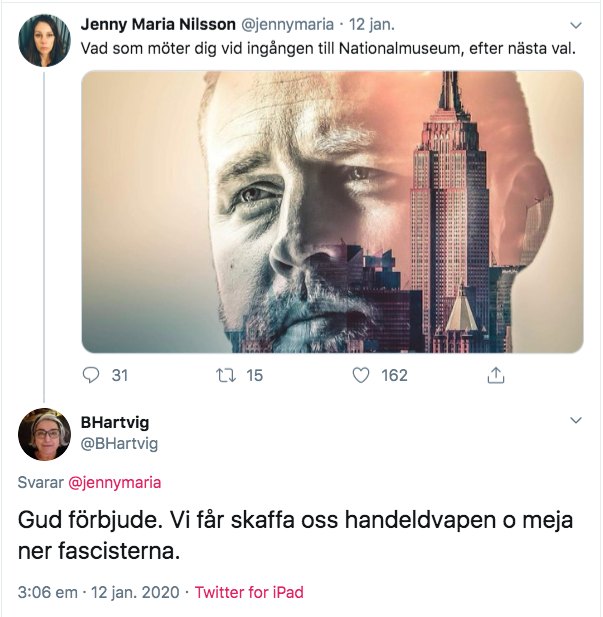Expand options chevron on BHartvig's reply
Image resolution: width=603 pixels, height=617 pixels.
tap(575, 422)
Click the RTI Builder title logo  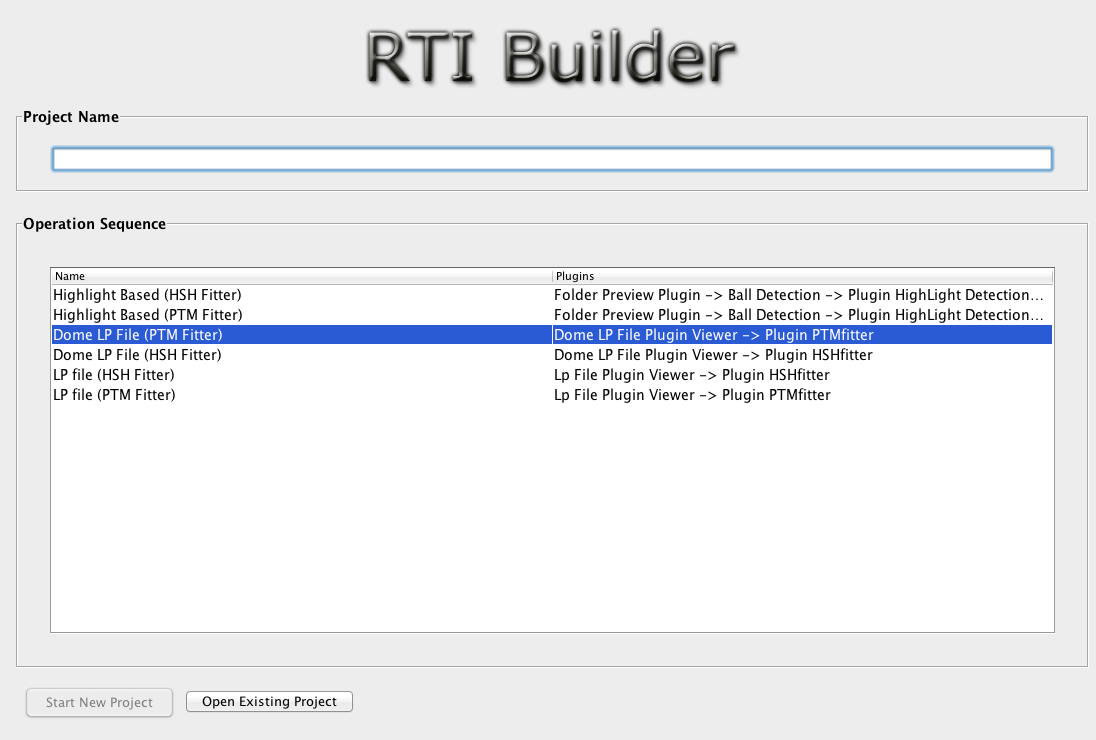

...

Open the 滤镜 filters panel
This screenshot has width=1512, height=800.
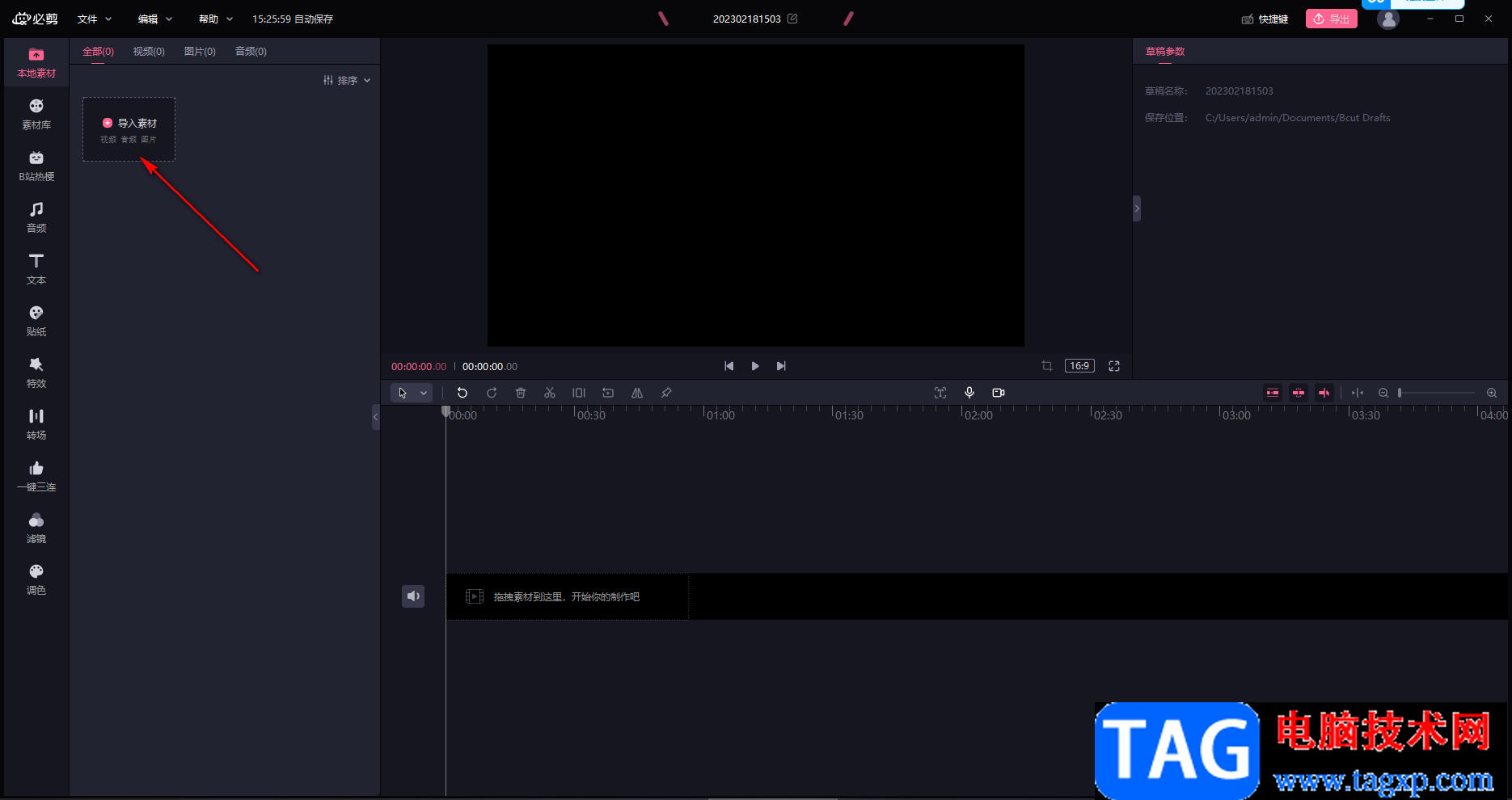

What is being asked
Your task is to retype the entries verbatim, starting with the line that holds "Open the 滤镜 filters panel" and stopping after the line that holds "This screenshot has width=1512, height=800.".

The answer
Open the 滤镜 filters panel
This screenshot has width=1512, height=800.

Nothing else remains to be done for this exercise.